The True Side of Trevor


Every year about 10 o'clock on Sunday evening at the Masters, the winner comes downstairs to the grill room in the clubhouse to sit for brief interviews with ESPN, CNN, CBS and GOLF CHANNEL.
After we finished this time around, Trevor Immelman was preparing to be escorted back upstairs to a gathering held by Augusta National Chairman Billy Payne. Trevor saw the locker room supervisor and then realized he didn't have any cash on him. It's customary to tip the staff at any event. Trevor stopped his representative, Jon Wagner of IMG, and with obvious concern asked how they could see to it that the gentleman could be taken care of. Trevor was adamant. Only after an Augusta National official assured Trevor that they would make a suitable arrangement did Trevor move on, but not before thanking the attendant.

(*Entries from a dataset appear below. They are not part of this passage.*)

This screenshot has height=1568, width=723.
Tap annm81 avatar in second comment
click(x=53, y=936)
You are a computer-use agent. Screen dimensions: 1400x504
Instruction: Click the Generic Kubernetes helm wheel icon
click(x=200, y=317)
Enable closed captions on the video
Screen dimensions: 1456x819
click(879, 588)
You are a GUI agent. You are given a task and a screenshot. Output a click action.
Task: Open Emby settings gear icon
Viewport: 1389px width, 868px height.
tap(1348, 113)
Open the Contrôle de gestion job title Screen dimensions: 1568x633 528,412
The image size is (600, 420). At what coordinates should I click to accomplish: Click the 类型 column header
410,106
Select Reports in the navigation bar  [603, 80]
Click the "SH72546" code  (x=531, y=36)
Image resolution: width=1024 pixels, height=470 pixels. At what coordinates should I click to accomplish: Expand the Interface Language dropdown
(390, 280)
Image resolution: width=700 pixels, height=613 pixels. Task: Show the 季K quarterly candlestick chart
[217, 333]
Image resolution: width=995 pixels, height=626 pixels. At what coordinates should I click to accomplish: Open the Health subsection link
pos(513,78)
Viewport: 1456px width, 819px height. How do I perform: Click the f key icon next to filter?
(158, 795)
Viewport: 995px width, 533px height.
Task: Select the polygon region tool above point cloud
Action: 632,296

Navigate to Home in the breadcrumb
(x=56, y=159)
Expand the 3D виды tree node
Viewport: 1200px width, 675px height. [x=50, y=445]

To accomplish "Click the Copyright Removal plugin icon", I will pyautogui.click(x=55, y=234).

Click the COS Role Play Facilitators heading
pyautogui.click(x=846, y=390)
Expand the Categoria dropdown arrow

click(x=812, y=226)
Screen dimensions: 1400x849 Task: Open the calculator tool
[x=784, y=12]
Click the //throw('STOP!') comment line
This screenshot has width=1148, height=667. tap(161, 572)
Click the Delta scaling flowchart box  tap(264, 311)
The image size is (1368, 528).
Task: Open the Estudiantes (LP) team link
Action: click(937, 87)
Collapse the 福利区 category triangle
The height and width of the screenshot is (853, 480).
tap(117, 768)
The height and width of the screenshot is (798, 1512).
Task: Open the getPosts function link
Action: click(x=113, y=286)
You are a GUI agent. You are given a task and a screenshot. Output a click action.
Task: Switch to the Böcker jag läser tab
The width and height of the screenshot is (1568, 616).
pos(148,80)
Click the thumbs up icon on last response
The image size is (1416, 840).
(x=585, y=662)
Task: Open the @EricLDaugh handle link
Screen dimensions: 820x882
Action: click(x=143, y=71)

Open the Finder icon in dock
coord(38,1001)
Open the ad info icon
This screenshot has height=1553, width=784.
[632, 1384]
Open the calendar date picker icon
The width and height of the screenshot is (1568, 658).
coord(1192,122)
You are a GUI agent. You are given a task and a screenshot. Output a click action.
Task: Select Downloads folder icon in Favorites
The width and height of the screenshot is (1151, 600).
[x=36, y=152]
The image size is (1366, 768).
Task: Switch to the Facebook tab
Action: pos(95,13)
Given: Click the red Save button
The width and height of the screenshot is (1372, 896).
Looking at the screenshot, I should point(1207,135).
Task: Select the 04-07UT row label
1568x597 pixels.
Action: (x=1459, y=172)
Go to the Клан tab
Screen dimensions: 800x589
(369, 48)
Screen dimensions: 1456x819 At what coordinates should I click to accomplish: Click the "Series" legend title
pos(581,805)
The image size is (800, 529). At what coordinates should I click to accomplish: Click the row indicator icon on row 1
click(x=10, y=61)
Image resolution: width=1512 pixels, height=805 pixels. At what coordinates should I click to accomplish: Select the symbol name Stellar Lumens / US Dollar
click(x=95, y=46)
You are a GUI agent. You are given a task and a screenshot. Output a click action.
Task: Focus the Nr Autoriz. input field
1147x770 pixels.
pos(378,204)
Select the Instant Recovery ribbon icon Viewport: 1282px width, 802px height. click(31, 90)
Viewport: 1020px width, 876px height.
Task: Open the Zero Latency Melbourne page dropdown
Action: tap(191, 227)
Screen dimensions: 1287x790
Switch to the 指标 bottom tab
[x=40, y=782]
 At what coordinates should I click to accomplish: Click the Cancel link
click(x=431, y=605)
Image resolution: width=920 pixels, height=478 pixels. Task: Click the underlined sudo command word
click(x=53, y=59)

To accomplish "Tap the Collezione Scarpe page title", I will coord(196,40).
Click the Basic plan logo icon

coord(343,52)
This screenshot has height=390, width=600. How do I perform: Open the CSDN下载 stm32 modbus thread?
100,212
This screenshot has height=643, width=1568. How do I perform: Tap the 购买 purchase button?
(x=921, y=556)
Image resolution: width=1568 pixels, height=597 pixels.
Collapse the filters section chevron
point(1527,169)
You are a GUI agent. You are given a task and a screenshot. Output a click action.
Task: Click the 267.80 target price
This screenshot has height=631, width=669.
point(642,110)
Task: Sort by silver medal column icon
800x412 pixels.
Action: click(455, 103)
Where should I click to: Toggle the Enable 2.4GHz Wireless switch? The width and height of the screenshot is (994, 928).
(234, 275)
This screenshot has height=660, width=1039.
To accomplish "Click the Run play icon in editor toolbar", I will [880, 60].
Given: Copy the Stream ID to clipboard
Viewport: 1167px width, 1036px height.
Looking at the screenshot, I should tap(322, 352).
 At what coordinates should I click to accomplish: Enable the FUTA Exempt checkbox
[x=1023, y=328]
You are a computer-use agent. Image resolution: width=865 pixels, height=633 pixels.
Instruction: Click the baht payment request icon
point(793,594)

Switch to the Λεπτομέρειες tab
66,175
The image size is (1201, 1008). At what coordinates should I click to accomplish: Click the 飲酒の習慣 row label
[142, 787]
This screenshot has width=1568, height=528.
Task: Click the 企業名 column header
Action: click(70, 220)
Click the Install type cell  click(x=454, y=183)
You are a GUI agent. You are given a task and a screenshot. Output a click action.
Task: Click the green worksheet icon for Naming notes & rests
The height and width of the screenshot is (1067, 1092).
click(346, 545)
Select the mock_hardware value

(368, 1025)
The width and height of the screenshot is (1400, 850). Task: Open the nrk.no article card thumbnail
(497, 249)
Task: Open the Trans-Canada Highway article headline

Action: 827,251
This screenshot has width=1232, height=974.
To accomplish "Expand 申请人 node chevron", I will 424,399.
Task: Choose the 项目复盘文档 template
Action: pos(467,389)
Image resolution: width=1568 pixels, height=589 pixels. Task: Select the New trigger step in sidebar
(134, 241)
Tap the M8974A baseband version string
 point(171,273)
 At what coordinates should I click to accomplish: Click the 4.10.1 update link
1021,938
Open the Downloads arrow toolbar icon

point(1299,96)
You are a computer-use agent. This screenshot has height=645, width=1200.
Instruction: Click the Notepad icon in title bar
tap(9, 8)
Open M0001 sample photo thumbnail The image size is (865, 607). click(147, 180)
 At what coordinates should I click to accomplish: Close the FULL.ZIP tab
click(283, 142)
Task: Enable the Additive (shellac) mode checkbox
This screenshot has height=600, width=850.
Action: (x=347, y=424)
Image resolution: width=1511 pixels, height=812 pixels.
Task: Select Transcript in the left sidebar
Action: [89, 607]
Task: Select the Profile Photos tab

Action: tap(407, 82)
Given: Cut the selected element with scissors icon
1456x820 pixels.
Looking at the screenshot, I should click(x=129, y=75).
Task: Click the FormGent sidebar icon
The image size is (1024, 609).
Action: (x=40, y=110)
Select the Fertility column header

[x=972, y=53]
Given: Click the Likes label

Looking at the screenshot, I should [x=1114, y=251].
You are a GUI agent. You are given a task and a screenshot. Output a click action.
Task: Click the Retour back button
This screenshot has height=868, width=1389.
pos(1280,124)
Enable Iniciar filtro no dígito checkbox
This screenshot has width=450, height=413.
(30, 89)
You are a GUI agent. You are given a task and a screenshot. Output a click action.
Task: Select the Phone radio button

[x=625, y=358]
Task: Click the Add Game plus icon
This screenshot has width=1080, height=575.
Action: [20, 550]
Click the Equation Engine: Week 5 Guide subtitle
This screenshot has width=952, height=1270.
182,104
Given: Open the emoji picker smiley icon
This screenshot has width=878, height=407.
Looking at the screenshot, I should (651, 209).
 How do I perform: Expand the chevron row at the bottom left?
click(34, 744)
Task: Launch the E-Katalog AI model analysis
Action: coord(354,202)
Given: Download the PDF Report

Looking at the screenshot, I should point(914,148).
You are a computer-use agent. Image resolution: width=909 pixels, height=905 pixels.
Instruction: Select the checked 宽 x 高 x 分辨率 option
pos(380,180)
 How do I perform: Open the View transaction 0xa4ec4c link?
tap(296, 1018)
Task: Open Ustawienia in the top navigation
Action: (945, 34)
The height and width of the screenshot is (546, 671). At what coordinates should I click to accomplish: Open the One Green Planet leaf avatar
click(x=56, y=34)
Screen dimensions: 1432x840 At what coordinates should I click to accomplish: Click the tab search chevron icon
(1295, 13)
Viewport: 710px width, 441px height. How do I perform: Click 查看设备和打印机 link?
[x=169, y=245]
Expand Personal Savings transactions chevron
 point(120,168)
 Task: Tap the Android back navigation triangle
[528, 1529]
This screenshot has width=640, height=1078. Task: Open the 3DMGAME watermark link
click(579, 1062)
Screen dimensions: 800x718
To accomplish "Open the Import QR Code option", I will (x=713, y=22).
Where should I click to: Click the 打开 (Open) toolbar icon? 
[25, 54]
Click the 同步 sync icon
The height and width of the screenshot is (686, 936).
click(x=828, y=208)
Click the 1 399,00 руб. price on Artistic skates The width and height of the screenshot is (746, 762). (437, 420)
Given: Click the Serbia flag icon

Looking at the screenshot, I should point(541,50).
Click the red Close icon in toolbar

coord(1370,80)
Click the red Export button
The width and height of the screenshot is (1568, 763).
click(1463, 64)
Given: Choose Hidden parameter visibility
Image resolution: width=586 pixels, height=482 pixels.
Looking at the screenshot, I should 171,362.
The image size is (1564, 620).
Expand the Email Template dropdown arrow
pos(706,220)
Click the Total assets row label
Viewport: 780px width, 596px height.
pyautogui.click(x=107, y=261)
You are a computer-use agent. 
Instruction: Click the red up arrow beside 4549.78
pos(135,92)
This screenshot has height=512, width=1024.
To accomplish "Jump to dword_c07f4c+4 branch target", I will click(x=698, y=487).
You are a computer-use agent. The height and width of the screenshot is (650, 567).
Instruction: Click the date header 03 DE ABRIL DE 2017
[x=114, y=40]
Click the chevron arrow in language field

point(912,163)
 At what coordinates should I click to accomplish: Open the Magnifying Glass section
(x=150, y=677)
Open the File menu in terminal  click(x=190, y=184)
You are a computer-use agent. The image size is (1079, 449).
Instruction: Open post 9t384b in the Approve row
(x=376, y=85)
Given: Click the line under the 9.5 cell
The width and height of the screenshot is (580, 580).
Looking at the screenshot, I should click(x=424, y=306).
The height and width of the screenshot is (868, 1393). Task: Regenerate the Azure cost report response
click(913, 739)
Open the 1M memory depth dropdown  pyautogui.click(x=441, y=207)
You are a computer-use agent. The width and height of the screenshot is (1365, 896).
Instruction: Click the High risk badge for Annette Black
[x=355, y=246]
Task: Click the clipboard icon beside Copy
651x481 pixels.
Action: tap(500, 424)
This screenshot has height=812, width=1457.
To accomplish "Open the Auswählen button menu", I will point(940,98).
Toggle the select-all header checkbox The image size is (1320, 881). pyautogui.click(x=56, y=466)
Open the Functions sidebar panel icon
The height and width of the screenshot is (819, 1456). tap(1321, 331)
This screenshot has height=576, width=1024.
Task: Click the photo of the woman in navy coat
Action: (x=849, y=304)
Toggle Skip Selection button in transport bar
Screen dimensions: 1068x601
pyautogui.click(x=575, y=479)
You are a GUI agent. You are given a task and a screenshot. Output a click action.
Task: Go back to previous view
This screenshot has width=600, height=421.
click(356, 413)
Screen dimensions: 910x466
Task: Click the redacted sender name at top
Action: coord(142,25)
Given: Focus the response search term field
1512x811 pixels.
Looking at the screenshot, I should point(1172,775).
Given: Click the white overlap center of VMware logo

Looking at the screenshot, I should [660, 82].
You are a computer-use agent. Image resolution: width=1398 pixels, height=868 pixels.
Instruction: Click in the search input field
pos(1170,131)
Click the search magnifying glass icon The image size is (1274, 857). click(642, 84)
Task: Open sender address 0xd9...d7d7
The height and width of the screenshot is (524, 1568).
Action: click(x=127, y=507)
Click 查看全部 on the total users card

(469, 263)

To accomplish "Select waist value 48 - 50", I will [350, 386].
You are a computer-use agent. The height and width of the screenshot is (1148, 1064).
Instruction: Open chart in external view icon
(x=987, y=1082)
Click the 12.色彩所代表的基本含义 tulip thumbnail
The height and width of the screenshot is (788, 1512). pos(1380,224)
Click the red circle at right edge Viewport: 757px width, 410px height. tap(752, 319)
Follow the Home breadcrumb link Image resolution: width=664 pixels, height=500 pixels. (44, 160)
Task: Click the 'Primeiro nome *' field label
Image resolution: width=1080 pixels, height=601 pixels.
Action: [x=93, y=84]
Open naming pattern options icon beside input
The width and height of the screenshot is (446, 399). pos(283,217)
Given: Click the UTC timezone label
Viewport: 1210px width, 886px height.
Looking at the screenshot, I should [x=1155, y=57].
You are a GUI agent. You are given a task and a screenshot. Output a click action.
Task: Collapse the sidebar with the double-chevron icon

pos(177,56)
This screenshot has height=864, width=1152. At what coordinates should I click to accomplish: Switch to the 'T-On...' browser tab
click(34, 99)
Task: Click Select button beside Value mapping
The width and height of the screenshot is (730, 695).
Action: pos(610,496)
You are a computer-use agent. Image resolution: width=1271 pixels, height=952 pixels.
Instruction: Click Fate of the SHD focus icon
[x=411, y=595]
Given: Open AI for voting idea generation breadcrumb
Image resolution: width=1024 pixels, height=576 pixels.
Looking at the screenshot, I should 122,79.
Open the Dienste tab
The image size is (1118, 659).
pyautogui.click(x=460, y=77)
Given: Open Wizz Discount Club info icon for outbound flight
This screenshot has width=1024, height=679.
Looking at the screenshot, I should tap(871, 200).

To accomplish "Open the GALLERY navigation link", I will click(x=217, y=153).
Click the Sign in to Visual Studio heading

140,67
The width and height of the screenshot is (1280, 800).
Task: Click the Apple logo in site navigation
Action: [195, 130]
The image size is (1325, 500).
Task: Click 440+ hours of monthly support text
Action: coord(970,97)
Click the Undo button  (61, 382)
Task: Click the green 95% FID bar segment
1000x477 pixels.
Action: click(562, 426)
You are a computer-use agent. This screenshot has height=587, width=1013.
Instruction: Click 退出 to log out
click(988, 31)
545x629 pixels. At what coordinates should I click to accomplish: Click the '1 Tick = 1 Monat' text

I get asked often about players, 'What's he like?' It was plain to see in that moment an undeniable decency in Trevor Immelman. If form holds, he'll go from Augusta to New York for Letterman. Dave would've likely found easier comic material with Brandt Snedeker, poking fun at his name and Opie Taylor features. But Dave's a major championship level professional in the world of funny, and he'll no doubt pull the smiling best out of the photogenic new star. It would be nice too if the Late Night audience, assuming not all are golf fans, heard the serious side of the Immelman story.
When doctors saw the initial X-rays back in December, they didn't know if the growth on his diaphragm was benign or malignant. That's pressure, and thank goodness the tumor turned out to be benign. Fifteen-footers take on a different look when you realize how quickly and randomly your health can be stolen. And maybe Gary Player was right. Player compare Immelman's ball striking to Ben Hogan's, heady stuff when you consider that more than a few experts would argue that Hogan's swing has not been improved upon in 60 years. If Player is correct, then there's no telling what Immelman could do with the kind of confidence boost that will come with this victory.
Hogan didn't win his first major until he was 34. Immelmans 28. Tiger owns 13 at 32 but is zero for his last three at Augusta and one for his last six. If they haven't Tiger proofed it, they've at least put the breaks on what looked to be a runaway 18 wheeler when Tiger hit sand wedge to 15 and won by a dozen in 1997. No this is no longer just Tiger's Masters and it's certainly not your father's Masters. Your father's Masters likely delivered more birdie and eagle roars. Especially in windy conditions, this becomes an exercise in defense, a brutal examination. But then Trevor Immelman came through a more daunting test late last year. People who've experienced that kind of trauma often remind others not to sweat the small stuff. Sometimes, though, the small stuff does matter.
That was evident Sunday night as I saw a young man in a green jacket look into the eyes of a man who had cleaned his shoes all week and say, thank you.